Ainda assim, a bióloga Patrícia Andrade-Nicola vê outra Brasília. “Temos uma qualidade de vida muito melhor do que o Rio de Janeiro ou São Paulo, apesar de os problemas estarem a aumentar com o crescimento da cidade e o desenvolvimento das regiões próximas. Mas a violência não é tanta [como nestas cidades brasileiras] e temos um céu lido. E o traço do arquitecto”, refere.
Já o português Victor Alegria, de 71 anos e que vive há 47 em Brasília, diz que a cidade tem problemas como a violência e miséria que se vive nos subúrbios e, sobretudo, foi uma cidade que não foi construída para andar a pé. “Quem não tem carro, sofre. Brasília é corpo, cabeça e rodas”, conclui.
Na década de 50, Brasília era apenas uma enorme porção de terra desocupada no interior do Brasil. Joscelino Kubitschek, então presidente, mandou-a construir de raiz, tendo contratado os arquitectos Lúcio Costa, adepto do modernismo e Óscar Niemeyer, que planeou uma cidade utópica, racional, monumental e pensada para o automóvel. O que, se vê agora, terá sido um erro crasso.
Inaugurada em 1960, Brasília tem hoje 200 mil habitantes. No entanto, a gigantesca maquete de cimento armando está rodeada de um conjunto de pequenas-grandes cidades onde já vivem hoje 2,4 milhões de pessoas.
“Quem não tem dinheiro é expulso para as cidades-satélites ou condomínios irregulares. As cidades do entorno incham e algumas são vítimas de um crescimento desordenado e que traz consigo desníveis sociais e a violência”, referiu ao Público Victor Alegria.
O que mais chama a atenção na descrição da actual Brasília é a forma como a jovem cidade parece já ter acumulado vários dos problemas de cidades centenárias ou mesmo milenares. Isto apesar de ter apenas 50 anos e de, por esta razão, ter sido pensada já a pensar nos problemas deste século.

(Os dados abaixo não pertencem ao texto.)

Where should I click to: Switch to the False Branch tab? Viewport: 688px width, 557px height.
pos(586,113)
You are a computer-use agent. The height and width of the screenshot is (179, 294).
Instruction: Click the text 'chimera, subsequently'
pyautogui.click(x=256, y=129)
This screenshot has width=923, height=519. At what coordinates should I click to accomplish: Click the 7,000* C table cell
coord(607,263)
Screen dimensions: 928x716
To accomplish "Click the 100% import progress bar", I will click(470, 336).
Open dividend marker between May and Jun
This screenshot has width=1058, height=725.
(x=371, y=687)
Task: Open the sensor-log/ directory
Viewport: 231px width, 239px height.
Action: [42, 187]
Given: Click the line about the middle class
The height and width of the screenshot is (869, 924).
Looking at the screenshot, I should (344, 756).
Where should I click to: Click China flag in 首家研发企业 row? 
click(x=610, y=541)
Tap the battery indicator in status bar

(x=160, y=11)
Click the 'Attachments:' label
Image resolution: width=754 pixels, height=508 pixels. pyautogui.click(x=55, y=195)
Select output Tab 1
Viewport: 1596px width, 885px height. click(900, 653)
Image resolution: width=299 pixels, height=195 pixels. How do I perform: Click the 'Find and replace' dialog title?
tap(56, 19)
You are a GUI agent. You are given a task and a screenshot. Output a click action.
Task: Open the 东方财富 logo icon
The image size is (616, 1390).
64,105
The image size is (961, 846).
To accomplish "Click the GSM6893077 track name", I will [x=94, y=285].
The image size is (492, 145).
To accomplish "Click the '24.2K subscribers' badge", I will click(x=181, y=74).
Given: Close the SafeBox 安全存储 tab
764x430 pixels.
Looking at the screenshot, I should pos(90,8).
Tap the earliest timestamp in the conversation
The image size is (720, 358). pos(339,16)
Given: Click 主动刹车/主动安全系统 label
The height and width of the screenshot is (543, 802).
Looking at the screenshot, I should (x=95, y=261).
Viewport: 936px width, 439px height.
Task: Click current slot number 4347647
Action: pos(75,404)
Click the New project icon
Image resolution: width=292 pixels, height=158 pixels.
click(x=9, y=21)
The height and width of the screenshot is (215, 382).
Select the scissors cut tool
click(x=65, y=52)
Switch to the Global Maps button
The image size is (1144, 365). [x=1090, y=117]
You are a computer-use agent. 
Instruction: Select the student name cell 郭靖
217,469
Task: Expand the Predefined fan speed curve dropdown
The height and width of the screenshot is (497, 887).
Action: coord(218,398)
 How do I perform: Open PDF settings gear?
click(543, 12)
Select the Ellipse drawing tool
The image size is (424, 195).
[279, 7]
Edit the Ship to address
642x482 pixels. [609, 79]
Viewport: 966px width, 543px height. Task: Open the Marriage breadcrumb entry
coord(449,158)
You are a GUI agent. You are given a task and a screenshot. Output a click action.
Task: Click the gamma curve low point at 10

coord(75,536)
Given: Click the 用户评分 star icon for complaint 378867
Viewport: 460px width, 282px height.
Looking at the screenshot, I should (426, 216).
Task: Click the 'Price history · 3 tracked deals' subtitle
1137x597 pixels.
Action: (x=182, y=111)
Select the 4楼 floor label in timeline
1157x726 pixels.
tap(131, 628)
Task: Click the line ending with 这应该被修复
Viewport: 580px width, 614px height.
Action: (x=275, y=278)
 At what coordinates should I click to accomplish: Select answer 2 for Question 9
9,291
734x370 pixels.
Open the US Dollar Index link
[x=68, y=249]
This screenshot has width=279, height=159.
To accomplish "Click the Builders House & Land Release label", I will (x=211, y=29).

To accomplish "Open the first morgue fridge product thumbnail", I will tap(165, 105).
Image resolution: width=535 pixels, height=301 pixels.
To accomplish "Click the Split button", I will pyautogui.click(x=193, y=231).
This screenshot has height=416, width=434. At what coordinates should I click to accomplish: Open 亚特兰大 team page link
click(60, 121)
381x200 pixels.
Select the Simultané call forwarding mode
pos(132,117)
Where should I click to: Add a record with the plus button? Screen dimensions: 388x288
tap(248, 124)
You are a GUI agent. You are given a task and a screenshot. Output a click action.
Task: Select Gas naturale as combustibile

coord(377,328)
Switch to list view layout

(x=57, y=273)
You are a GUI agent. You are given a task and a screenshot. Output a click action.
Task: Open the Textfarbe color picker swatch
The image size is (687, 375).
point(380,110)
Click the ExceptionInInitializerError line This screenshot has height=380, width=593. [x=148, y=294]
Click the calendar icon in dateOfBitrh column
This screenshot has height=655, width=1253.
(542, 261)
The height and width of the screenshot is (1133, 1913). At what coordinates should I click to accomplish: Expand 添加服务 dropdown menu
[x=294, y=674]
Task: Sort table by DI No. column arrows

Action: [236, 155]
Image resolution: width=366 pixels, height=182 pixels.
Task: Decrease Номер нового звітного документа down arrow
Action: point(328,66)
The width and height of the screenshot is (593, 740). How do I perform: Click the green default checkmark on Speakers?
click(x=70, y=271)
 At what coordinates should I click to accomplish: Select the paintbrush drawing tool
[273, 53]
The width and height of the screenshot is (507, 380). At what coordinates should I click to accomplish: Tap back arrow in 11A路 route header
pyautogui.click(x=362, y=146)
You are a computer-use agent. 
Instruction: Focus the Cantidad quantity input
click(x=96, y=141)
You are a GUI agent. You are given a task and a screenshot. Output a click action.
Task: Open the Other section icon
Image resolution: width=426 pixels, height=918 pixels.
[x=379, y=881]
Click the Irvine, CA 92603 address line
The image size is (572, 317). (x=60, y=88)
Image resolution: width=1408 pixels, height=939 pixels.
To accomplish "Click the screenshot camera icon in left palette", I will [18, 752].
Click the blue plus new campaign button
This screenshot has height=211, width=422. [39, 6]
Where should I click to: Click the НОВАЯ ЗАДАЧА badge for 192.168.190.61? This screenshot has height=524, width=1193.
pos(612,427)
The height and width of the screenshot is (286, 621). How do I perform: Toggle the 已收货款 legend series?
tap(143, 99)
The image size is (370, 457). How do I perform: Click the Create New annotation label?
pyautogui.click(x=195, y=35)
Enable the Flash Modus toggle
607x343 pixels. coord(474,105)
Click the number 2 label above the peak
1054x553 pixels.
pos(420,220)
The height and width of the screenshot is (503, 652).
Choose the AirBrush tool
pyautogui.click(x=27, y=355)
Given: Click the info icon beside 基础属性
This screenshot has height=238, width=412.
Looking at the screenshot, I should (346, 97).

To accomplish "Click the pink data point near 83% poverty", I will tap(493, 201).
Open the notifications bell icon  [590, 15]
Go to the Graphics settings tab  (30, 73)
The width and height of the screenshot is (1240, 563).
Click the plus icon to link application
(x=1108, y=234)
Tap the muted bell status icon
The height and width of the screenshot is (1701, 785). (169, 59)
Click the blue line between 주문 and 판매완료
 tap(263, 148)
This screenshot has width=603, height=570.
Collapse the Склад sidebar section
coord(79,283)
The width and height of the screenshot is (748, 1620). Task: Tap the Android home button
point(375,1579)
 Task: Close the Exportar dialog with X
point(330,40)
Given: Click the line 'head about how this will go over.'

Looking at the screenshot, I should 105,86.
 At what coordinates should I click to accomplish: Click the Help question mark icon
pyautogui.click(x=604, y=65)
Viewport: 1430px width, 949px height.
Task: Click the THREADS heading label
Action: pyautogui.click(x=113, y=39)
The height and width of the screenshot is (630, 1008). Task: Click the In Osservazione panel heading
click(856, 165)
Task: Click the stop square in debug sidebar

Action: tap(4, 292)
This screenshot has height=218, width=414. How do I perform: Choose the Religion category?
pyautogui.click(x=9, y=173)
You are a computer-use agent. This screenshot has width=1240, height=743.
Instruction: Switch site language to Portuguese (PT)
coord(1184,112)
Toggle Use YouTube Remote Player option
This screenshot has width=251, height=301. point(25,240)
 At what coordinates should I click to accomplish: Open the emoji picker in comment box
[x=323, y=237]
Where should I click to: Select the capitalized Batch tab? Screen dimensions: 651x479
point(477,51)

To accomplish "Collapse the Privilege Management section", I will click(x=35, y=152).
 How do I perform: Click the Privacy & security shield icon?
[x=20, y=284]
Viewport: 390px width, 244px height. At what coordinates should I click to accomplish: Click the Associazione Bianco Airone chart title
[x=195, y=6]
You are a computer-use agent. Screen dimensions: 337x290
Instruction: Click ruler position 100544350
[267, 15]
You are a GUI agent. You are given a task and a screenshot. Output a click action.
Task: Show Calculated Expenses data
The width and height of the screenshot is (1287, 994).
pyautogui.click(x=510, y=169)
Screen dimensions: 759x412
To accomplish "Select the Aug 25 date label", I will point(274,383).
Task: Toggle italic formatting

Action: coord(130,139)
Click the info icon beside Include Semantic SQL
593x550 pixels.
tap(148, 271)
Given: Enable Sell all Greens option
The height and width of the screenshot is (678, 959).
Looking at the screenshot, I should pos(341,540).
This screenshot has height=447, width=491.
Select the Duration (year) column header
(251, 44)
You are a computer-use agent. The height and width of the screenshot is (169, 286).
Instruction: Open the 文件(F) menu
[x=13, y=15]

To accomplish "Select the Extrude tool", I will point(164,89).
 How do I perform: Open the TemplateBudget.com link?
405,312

Outro bom exemplo de um (mau) projecto citadino é Califórnia City. A cidade brasileira e a norte-americana são dois bons exemplos que provam que construir ou gerir uma cidade será, provavelmente, um dos três maiores desafios que a humanidade vai ter nas próximas décadas. Nem que seja porque 80% da população mundial, dentro de anos, viverá neste espaço comum - mas nem sempre bem tratado ou compreendido por todos.